** START THE INPUT **

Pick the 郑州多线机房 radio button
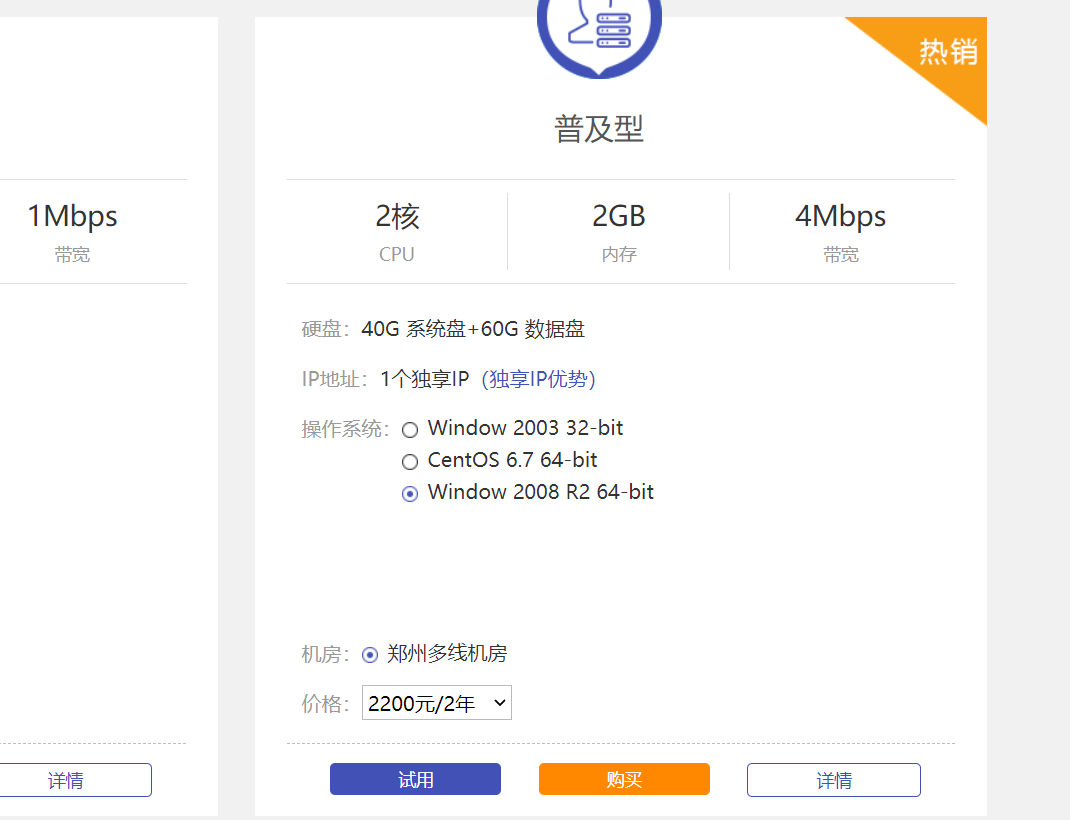Viewport: 1070px width, 820px height. (x=370, y=655)
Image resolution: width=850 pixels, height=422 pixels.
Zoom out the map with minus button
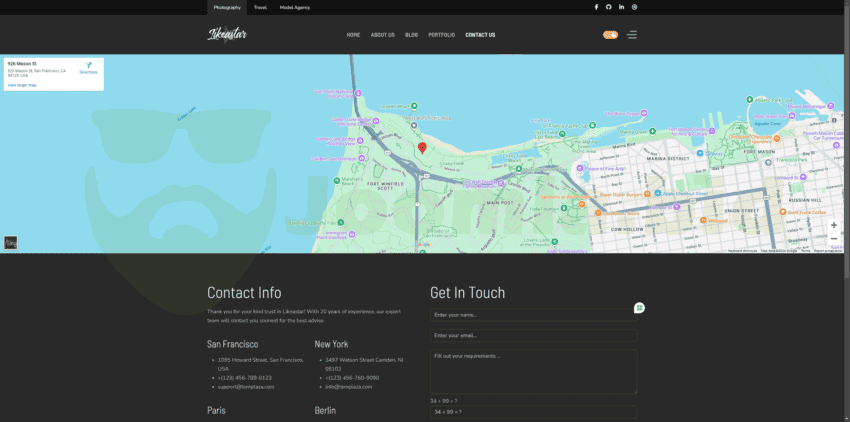point(834,239)
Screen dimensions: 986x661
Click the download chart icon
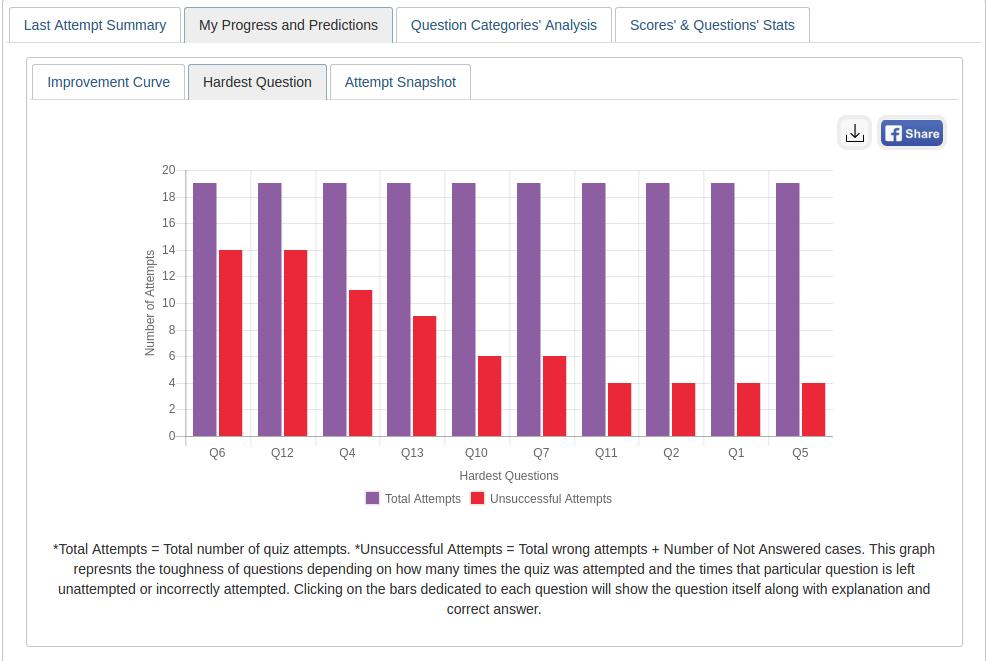[x=854, y=133]
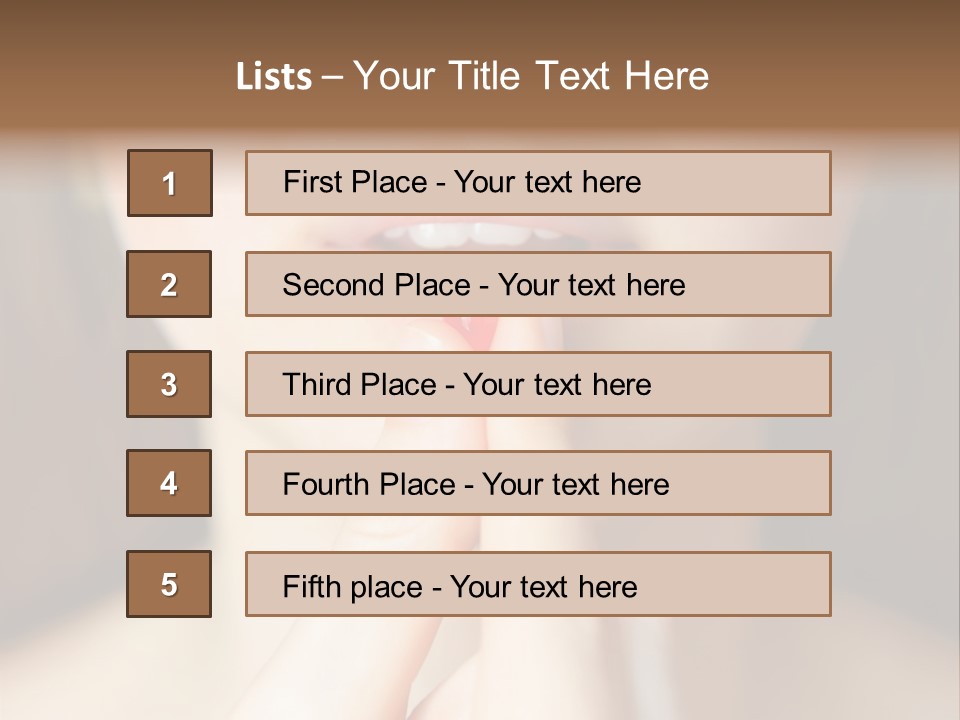Select the Fifth place text bar
The image size is (960, 720).
pos(538,584)
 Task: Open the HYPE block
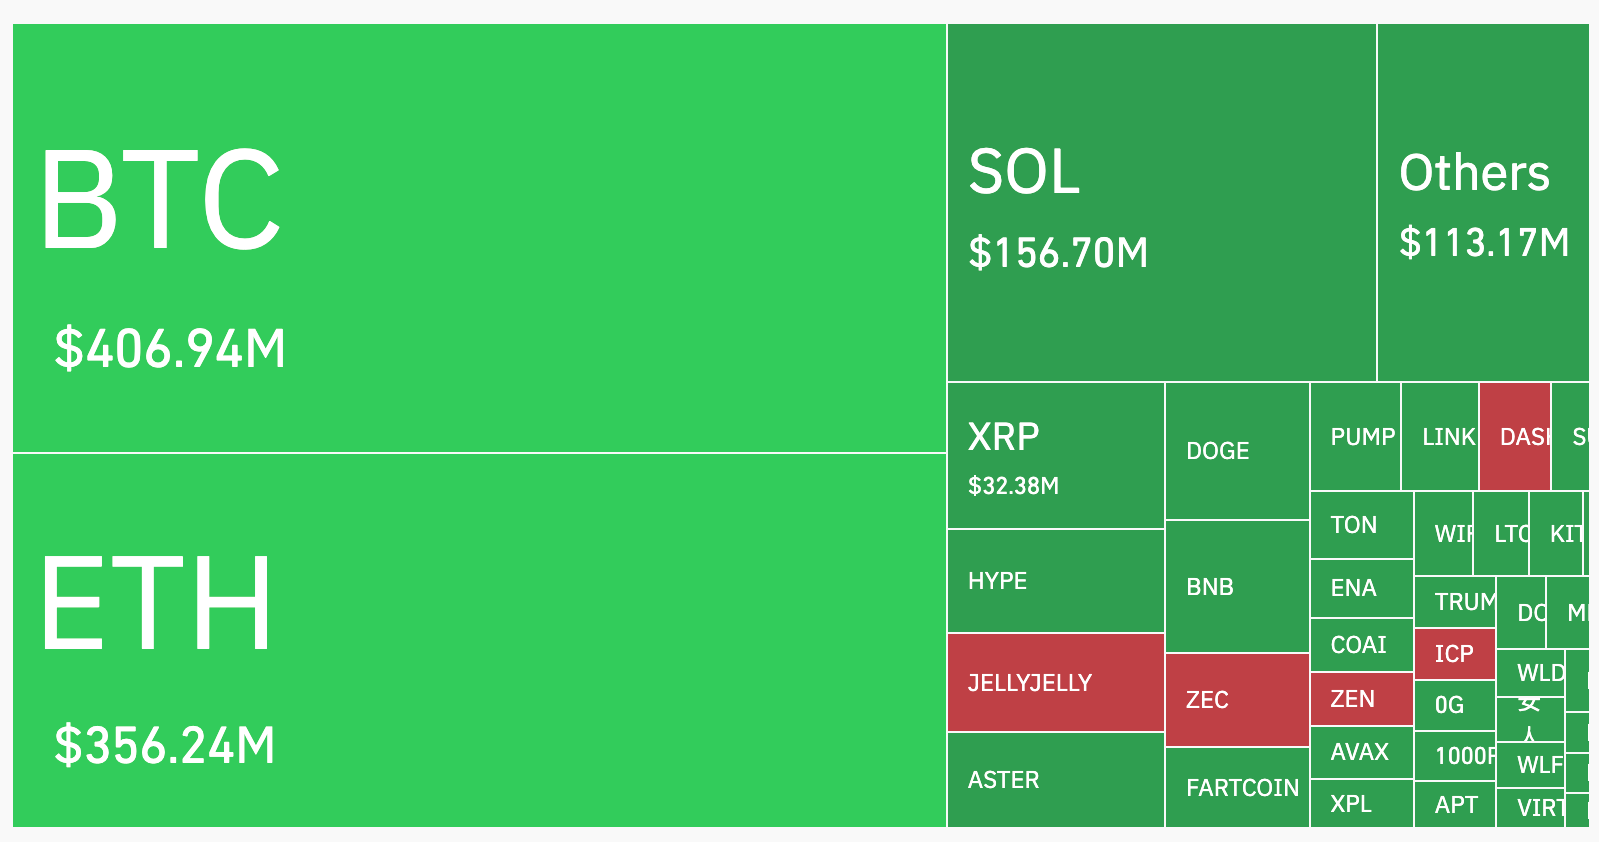[1055, 581]
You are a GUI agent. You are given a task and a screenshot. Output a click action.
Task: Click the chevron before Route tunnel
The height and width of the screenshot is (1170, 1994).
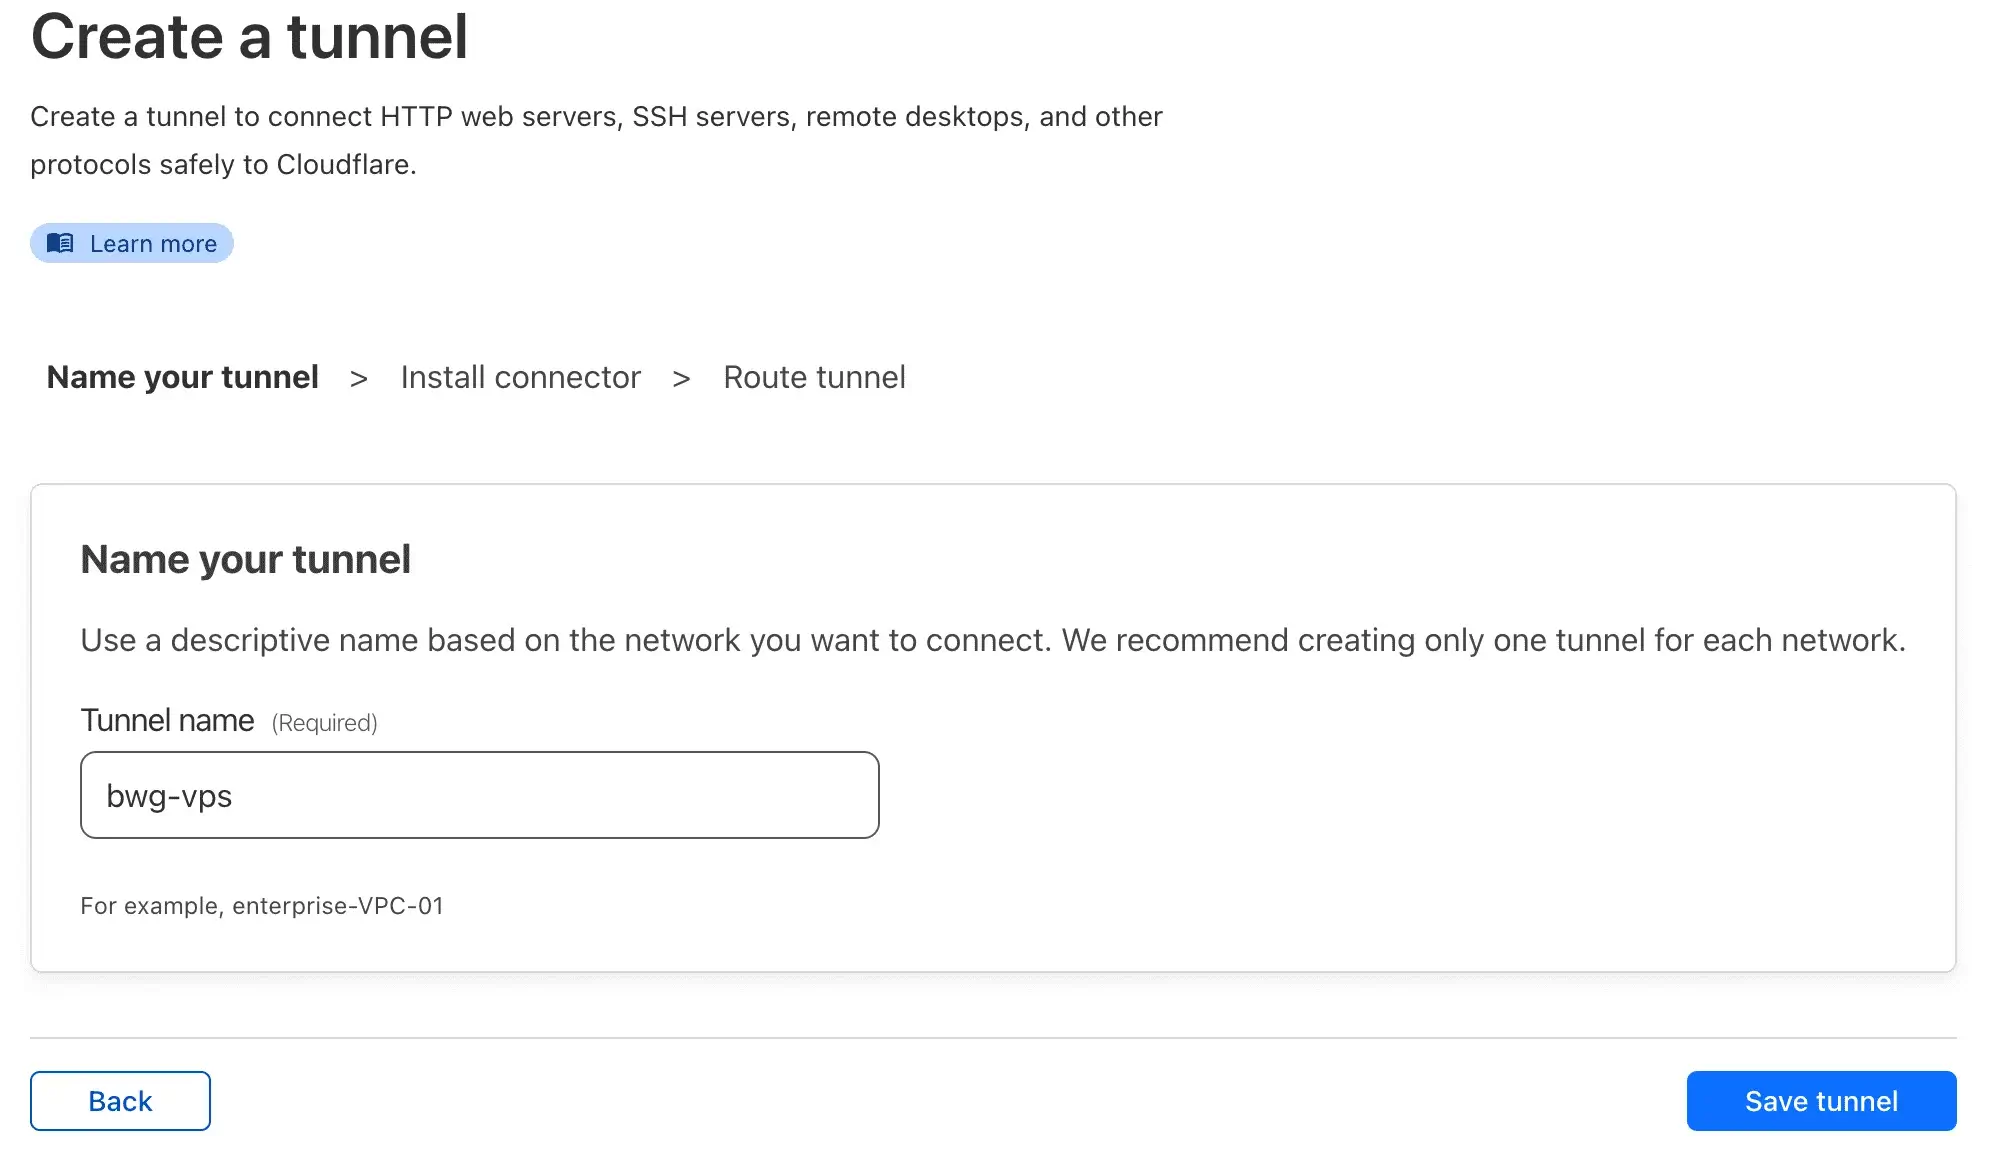coord(682,379)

** END THE INPUT **

» SHORT EXERCISE: State how many lines of the listing above contain the word "screenshot", giving only the number.

» IN RESPONSE: 2